*Description of the task*
Find all the lines in the entries below that hold the word "agent" and copy them.

Records from a data collection:
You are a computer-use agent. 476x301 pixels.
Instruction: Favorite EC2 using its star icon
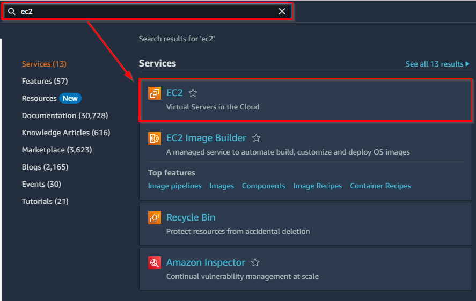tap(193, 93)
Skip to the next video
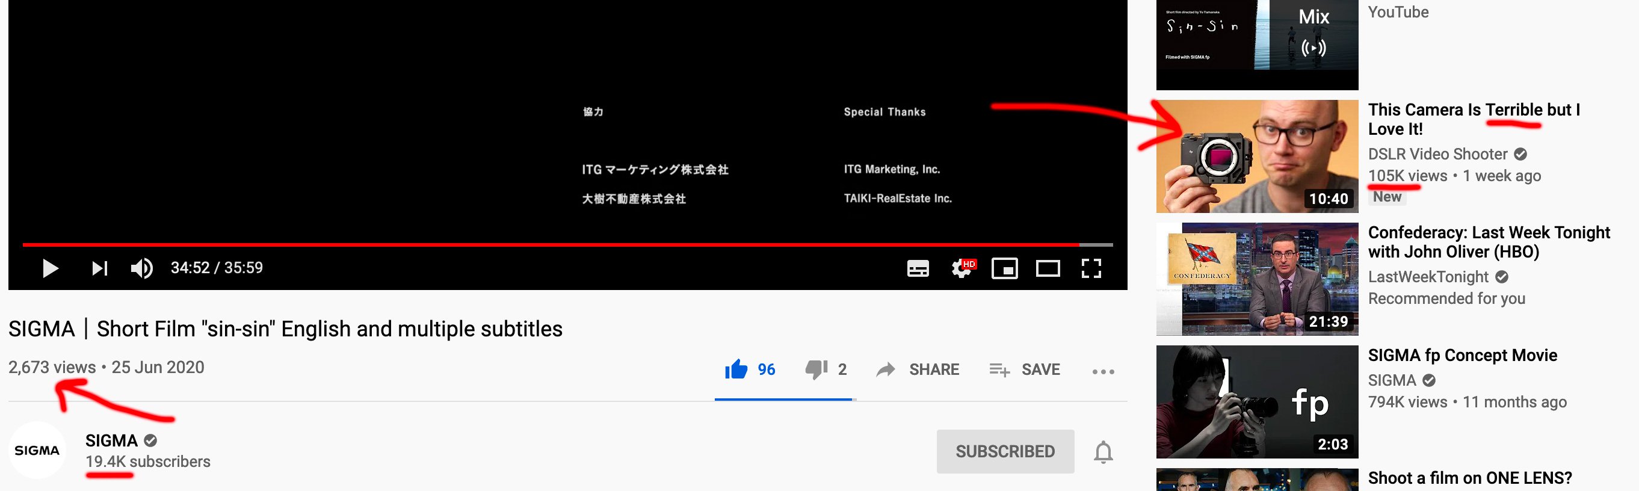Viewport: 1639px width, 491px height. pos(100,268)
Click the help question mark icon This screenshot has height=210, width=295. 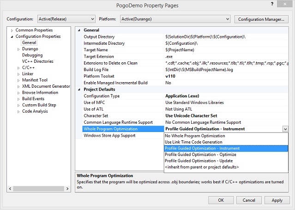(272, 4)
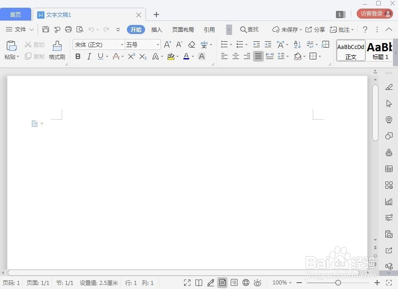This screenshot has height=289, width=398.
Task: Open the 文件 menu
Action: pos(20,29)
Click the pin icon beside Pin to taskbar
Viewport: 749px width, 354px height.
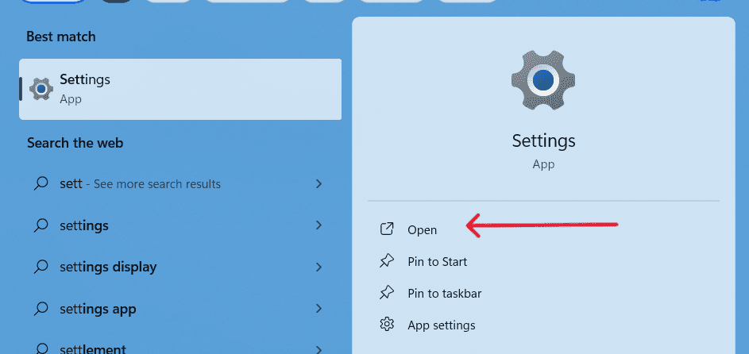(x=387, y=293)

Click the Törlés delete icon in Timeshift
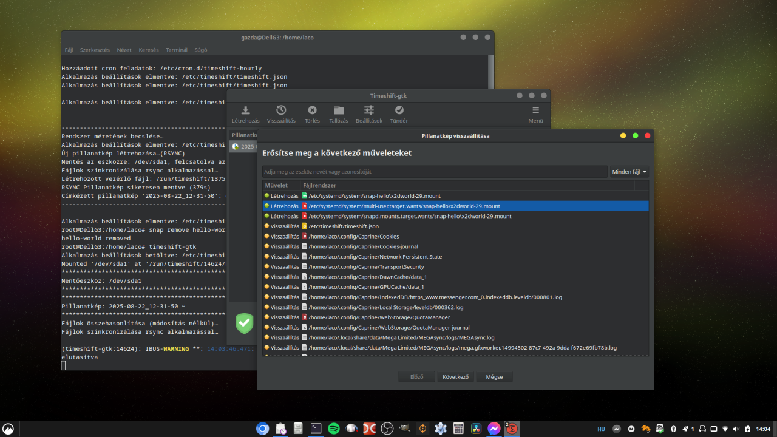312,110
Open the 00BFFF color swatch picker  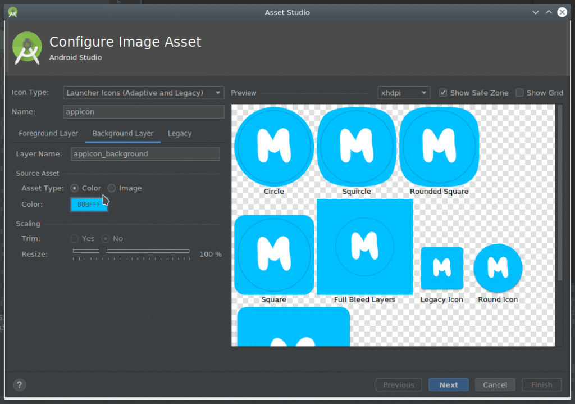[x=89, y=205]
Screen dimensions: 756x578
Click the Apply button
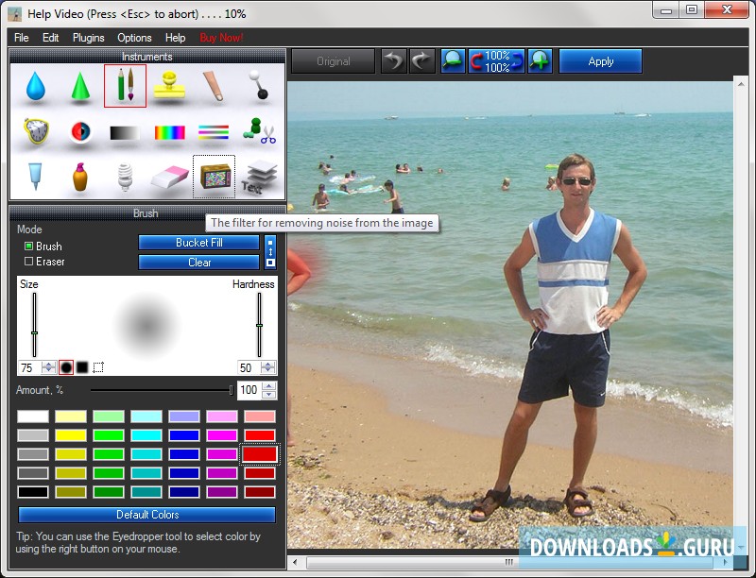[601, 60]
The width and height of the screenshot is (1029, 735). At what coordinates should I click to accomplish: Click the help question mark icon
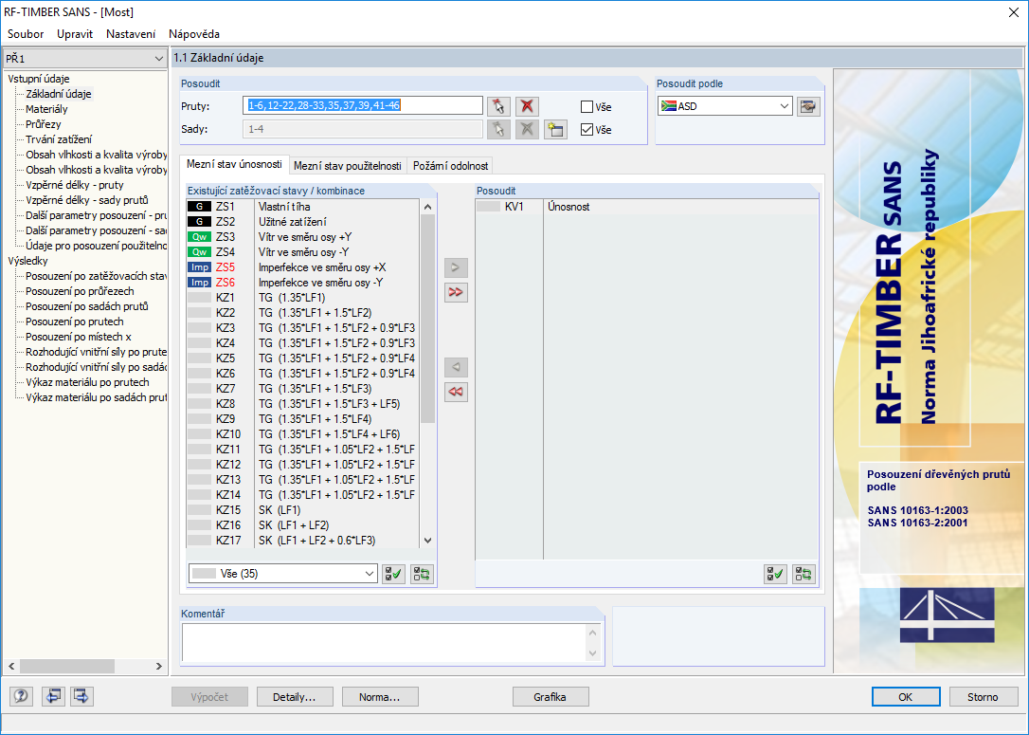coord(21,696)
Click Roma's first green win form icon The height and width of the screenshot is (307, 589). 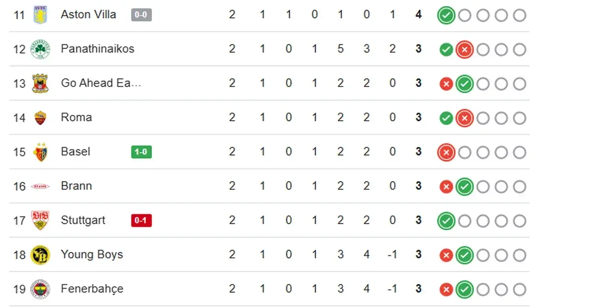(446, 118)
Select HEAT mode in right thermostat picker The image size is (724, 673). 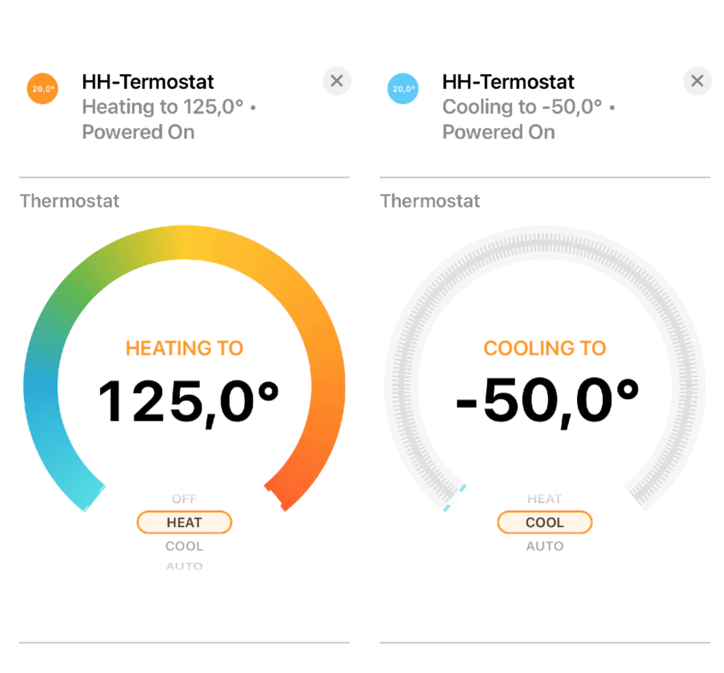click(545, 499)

---

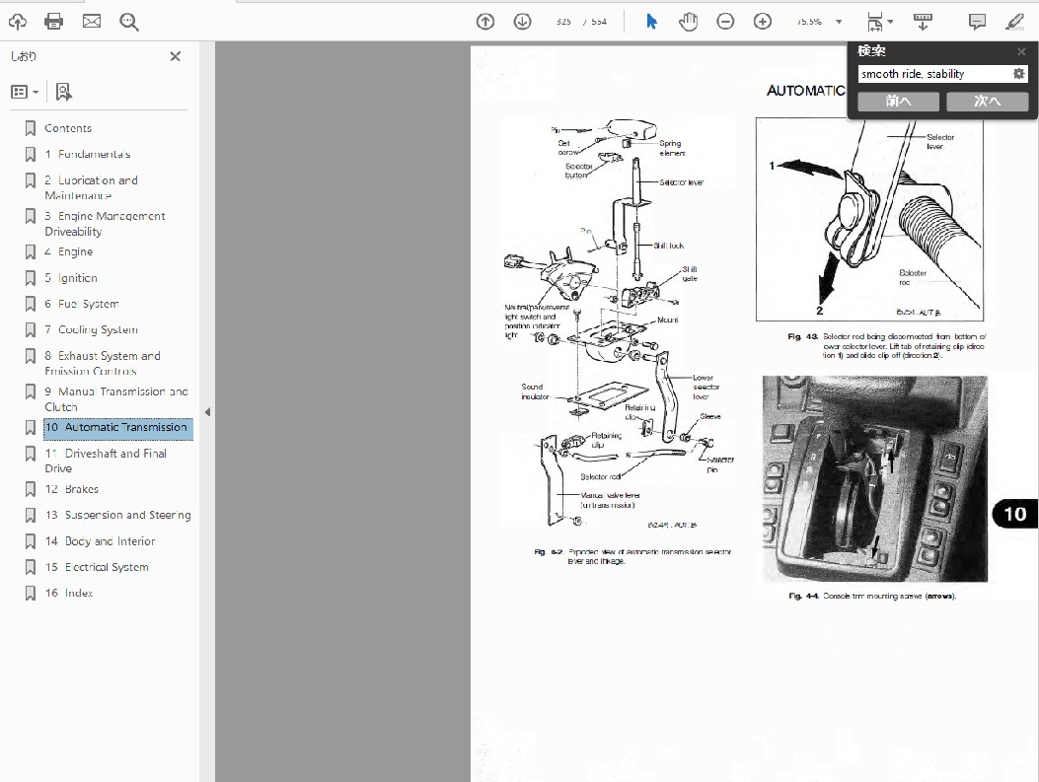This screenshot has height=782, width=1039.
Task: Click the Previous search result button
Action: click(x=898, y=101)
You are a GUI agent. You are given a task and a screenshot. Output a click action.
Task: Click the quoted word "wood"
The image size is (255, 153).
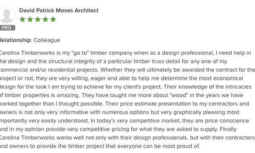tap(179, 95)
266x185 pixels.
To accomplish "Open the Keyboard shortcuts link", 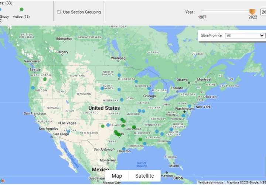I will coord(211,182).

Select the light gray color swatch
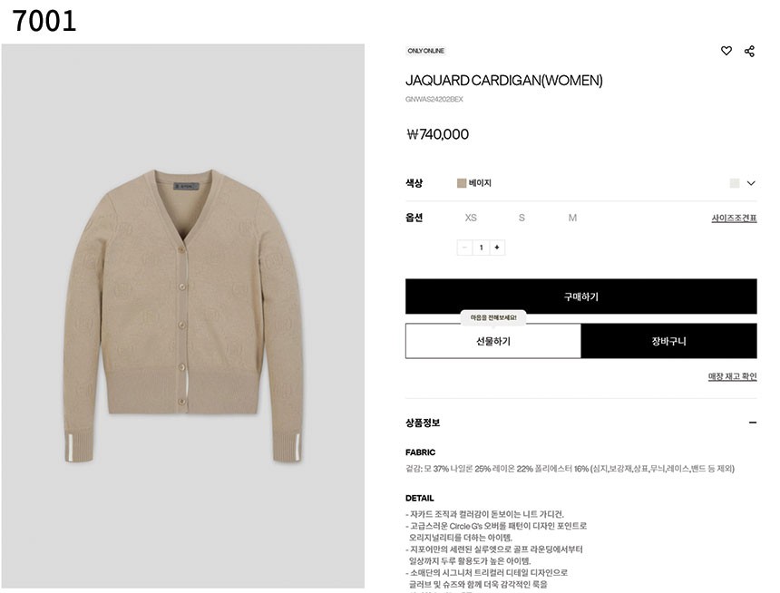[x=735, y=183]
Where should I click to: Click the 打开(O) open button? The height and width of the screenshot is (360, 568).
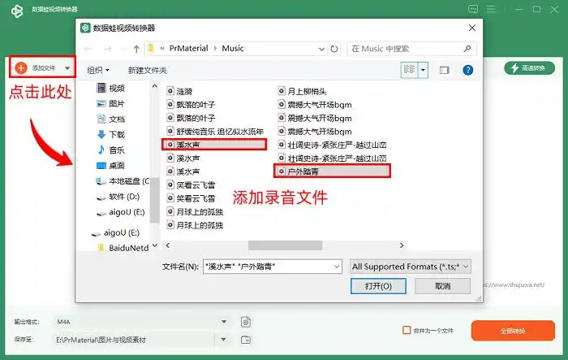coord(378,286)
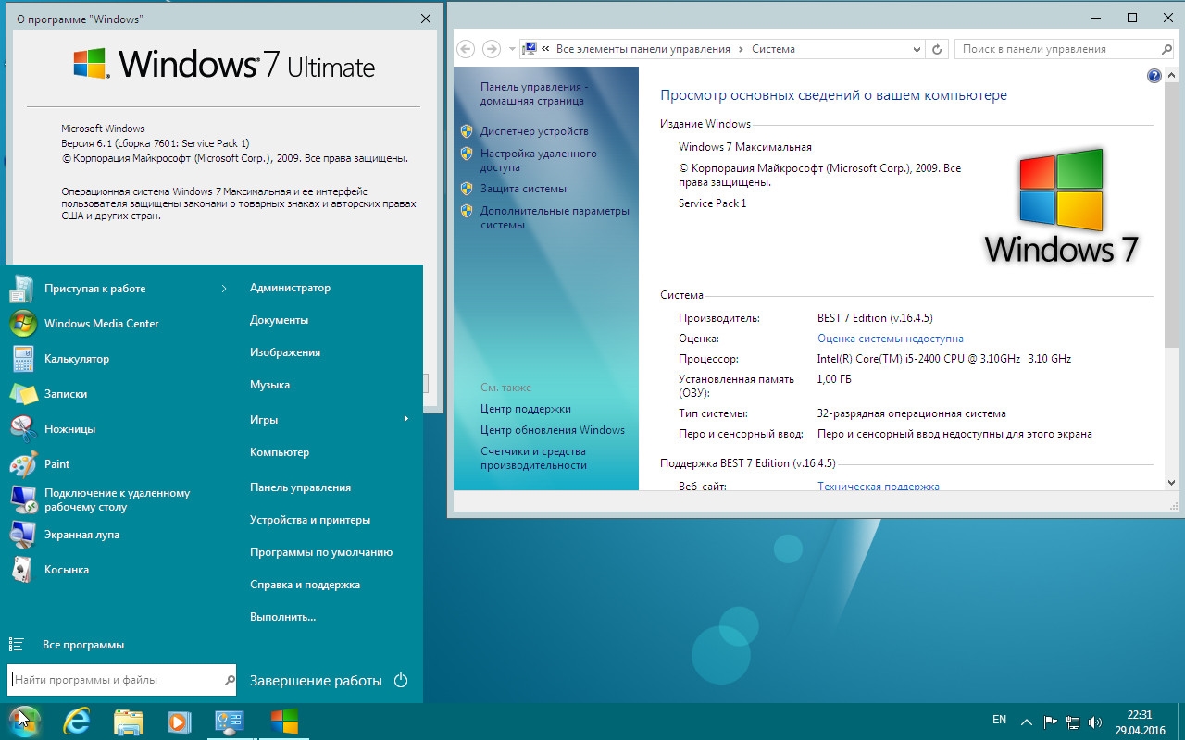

*Task solution*
You are a computer-use agent. 476x301 pixels.
You are a GUI agent. You are given a task and a screenshot. Output a click action.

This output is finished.